BEGIN RECORDS SHOWN

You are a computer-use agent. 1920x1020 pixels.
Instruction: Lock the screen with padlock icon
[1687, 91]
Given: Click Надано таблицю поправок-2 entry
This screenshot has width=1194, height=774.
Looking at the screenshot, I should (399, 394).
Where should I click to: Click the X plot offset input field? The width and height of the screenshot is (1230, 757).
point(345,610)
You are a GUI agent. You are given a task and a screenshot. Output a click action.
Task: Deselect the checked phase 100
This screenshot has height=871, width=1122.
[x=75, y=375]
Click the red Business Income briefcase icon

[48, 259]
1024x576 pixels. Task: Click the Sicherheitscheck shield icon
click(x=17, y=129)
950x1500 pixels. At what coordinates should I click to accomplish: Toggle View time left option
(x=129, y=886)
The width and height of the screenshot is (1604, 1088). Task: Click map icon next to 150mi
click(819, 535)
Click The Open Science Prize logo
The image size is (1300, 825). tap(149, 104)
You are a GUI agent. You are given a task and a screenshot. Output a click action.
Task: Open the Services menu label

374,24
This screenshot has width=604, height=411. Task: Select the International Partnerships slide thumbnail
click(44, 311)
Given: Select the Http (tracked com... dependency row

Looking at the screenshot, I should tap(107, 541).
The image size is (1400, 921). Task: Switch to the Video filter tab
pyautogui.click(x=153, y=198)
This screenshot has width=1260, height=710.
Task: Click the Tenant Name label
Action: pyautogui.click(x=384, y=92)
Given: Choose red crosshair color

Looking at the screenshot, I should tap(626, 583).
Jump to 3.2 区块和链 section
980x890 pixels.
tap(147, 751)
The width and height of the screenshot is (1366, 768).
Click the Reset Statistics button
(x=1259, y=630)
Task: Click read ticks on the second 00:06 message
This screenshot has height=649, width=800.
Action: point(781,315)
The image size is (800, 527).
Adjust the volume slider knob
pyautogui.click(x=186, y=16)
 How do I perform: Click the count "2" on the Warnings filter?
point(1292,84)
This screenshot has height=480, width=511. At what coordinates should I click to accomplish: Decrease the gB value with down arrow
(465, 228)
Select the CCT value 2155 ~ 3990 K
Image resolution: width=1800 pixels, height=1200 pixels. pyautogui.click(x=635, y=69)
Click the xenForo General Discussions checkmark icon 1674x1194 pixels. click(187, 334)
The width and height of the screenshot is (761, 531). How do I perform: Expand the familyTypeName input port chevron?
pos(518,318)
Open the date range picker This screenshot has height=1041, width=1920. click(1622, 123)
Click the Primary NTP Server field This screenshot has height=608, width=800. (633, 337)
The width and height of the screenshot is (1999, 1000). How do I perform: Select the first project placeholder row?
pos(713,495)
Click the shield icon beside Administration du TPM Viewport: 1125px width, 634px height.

END RECORDS SHOWN

**INSTRUCTIONS FOR THE TASK:** Keeping every word as it is, repeat all of the records.

**RESPONSE TO THE TASK:**
You are a computer-use agent. 1920x1020 pixels.
Instruction: Lock the screen with padlock icon
[1687, 91]
Given: Click Надано таблицю поправок-2 entry
This screenshot has width=1194, height=774.
Looking at the screenshot, I should (399, 394).
Where should I click to: Click the X plot offset input field? The width and height of the screenshot is (1230, 757).
point(345,610)
You are a GUI agent. You are given a task and a screenshot. Output a click action.
Task: Deselect the checked phase 100
This screenshot has height=871, width=1122.
[x=75, y=375]
Click the red Business Income briefcase icon

[48, 259]
1024x576 pixels. Task: Click the Sicherheitscheck shield icon
click(x=17, y=129)
950x1500 pixels. At what coordinates should I click to accomplish: Toggle View time left option
(x=129, y=886)
The width and height of the screenshot is (1604, 1088). Task: Click map icon next to 150mi
click(819, 535)
Click The Open Science Prize logo
The image size is (1300, 825). tap(149, 104)
You are a GUI agent. You are given a task and a screenshot. Output a click action.
Task: Open the Services menu label

374,24
This screenshot has width=604, height=411. Task: Select the International Partnerships slide thumbnail
click(44, 311)
Given: Select the Http (tracked com... dependency row

Looking at the screenshot, I should tap(107, 541).
The image size is (1400, 921). Task: Switch to the Video filter tab
pyautogui.click(x=153, y=198)
This screenshot has width=1260, height=710.
Task: Click the Tenant Name label
Action: pyautogui.click(x=384, y=92)
Given: Choose red crosshair color

Looking at the screenshot, I should tap(626, 583).
Jump to 3.2 区块和链 section
980x890 pixels.
tap(147, 751)
The width and height of the screenshot is (1366, 768).
Click the Reset Statistics button
(x=1259, y=630)
Task: Click read ticks on the second 00:06 message
This screenshot has height=649, width=800.
Action: point(781,315)
The image size is (800, 527).
Adjust the volume slider knob
pyautogui.click(x=186, y=16)
 How do I perform: Click the count "2" on the Warnings filter?
point(1292,84)
This screenshot has height=480, width=511. At what coordinates should I click to accomplish: Decrease the gB value with down arrow
(465, 228)
Select the CCT value 2155 ~ 3990 K
Image resolution: width=1800 pixels, height=1200 pixels. pyautogui.click(x=635, y=69)
Click the xenForo General Discussions checkmark icon 1674x1194 pixels. click(187, 334)
The width and height of the screenshot is (761, 531). How do I perform: Expand the familyTypeName input port chevron?
pos(518,318)
Open the date range picker This screenshot has height=1041, width=1920. click(1622, 123)
Click the Primary NTP Server field This screenshot has height=608, width=800. (633, 337)
The width and height of the screenshot is (1999, 1000). How do I perform: Select the first project placeholder row?
pos(713,495)
Click the shield icon beside Administration du TPM Viewport: 1125px width, 634px height.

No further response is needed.